Il Governo ha recepito la direttiva UE 2024/782, aggiornando i requisiti minimi di formazione per infermieri, dentisti e farmacisti. Un passaggio che, letto nei comunicati ufficiali, appare come un naturale adeguamento tecnico agli standard europei. Ma, se osservato con attenzione, racconta molto di più: dice dove l’Europa vuole andare e mette l’Italia davanti a una scelta che non può più rinviare.
Cosa prevede davvero il decreto
Il decreto legislativo interviene su tre assi fondamentali:
rafforzamento delle competenze cliniche
introduzione strutturata delle competenze digitali
valorizzazione della collaborazione interprofessionale
Si tratta di standard minimi formativi, non di una riforma degli ordinamenti professionali. Ed è proprio qui che nasce la prima ambiguità: la formazione avanza, ma il sistema organizzativo resta fermo.

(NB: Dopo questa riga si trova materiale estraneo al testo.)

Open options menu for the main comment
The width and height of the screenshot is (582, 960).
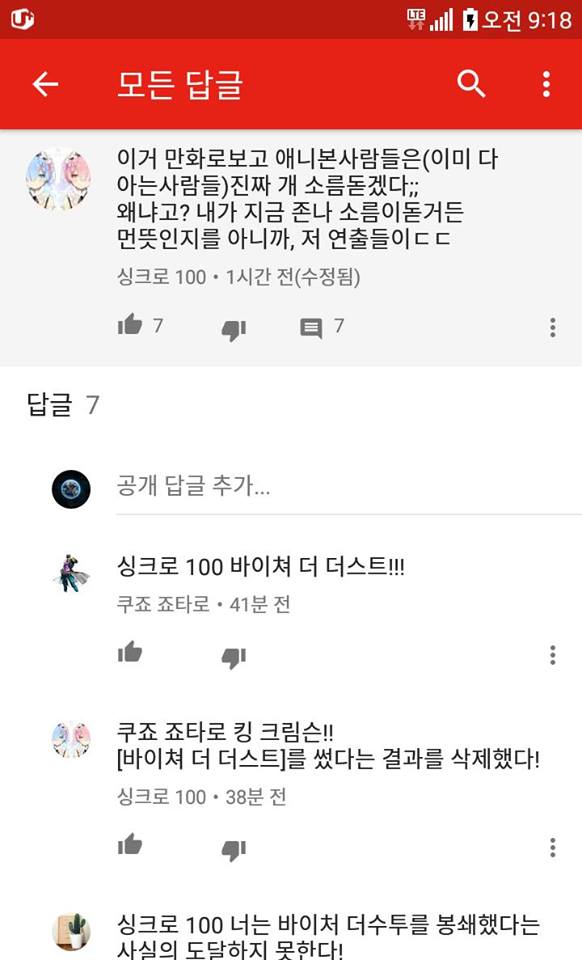point(553,328)
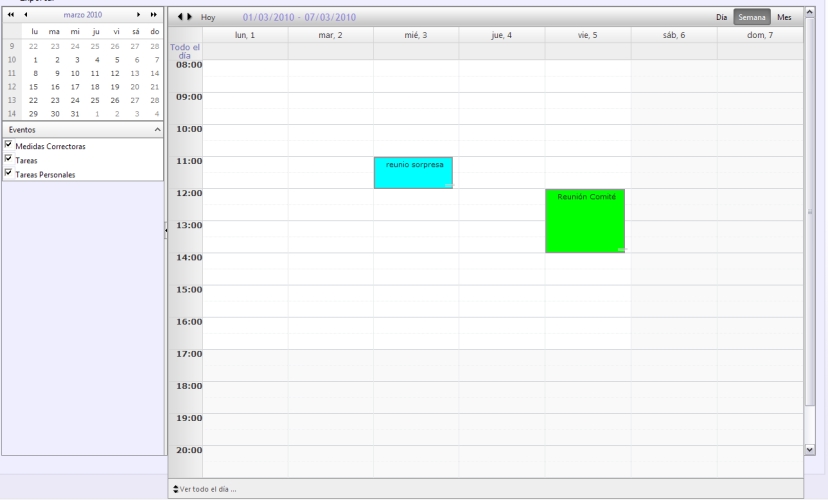Disable Tareas Personales events
This screenshot has height=500, width=828.
[x=8, y=173]
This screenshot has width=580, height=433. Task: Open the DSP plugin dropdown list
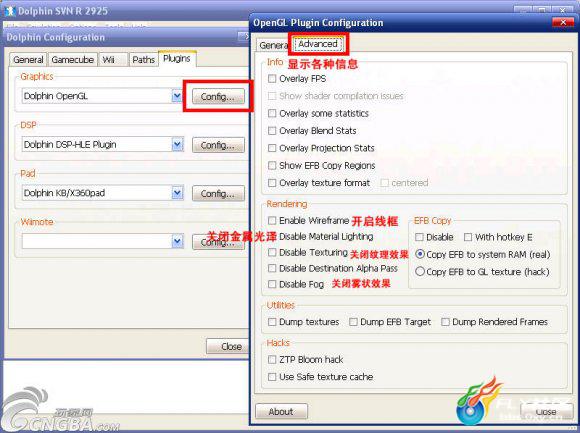click(177, 145)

Perché l’infermieristica è il punto critico
Dentisti e farmacisti arrivano a questo aggiornamento con:
percorsi universitari consolidati
ruoli chiari nel Servizio sanitario
una collocazione definita nella catena decisionale
L’infermieristica, invece, arriva a questo passaggio:
nel pieno di una transizione identitaria
con tre lauree magistrali cliniche ancora senza un perimetro operativo chiaro
con una discussione aperta (e irrisolta) su autonomia, responsabilità e governo dell’assistenza
Mettere insieme queste tre professioni nello stesso decreto produce un effetto collaterale evidente: l’infermiere rischia di essere trattato come una professione “in aggiornamento permanente”, ma senza una destinazione chiara.
Competenze digitali: occasione o slogan?
Il richiamo alle competenze digitali è coerente con l’evoluzione della sanità europea. Ma nel testo manca la parte decisiva:
quali competenze digitali?
con quale peso curriculare?
con quale ricaduta professionale concreta?
Perché c’è una differenza sostanziale tra:
saper usare strumenti digitali
governare dati, processi clinici, percorsi assistenziali
Nel primo caso si rafforza la mansione.
Nel secondo si costruisce una professione avanzata.
Il decreto non chiarisce questa distinzione. E quando la distinzione non è scritta, decide sempre l’organizzazione del lavoro, non l’università.
Collaborazione interprofessionale: parola chiave, nodo irrisolto
La collaborazione interprofessionale è un principio condivisibile. Ma anche qui il testo resta volutamente neutro.
Collaborare può voler dire:
pari dignità professionale
responsabilità distinte
integrazione nei processi decisionali
Oppure può voler dire:
supporto operativo
continuità esecutiva
responsabilità concentrate altrove
Senza una definizione esplicita del ruolo dell’infermiere nella governance clinica, la collaborazione rischia di restare asimmetrica.
Il grande assente: l’organizzazione
Il decreto parla di formazione, ma non dice nulla su:
inquadramento contrattuale
progressioni di carriera
accesso ai ruoli decisionali
governo clinico e assistenziale
È il paradosso italiano che si ripete:
si chiede di sapere di più, fare di più, aggiornarsi di più
senza modificare il potere reale della professione
Il contesto italiano rende il quadro ancora più fragile
Questo recepimento arriva mentre:
si introduce l’assistente infermiere
si frammentano i profili assistenziali
si parla di specializzazioni senza chiarire gli esiti occupazionali
la carenza di personale viene gestita come emergenza permanente
In questo scenario, l’adeguamento agli standard europei rischia di restare un guscio vuoto.
La scelta che non può più essere rinviata
La direttiva europea indica una direzione chiara: più competenze, più responsabilità, più integrazione professionale.
Ma l’Europa non decide l’organizzazione interna degli Stati.
Spetta all’Italia scegliere se:
usare questi standard per rafforzare l’infermieristica
oppure limitarsi a recepirli formalmente, continuando a svuotare la professione nella pratica quotidiana
Perché una cosa è certa:
formare infermieri sempre più competenti e trattarli come esecutori non è più sostenibile, né per il sistema, né per la sicurezza dei cittadini.
E questa volta, l’Europa ha fatto la sua parte. Ora tocca all’Italia decidere se restare al palo o fare davvero il salto di qualità.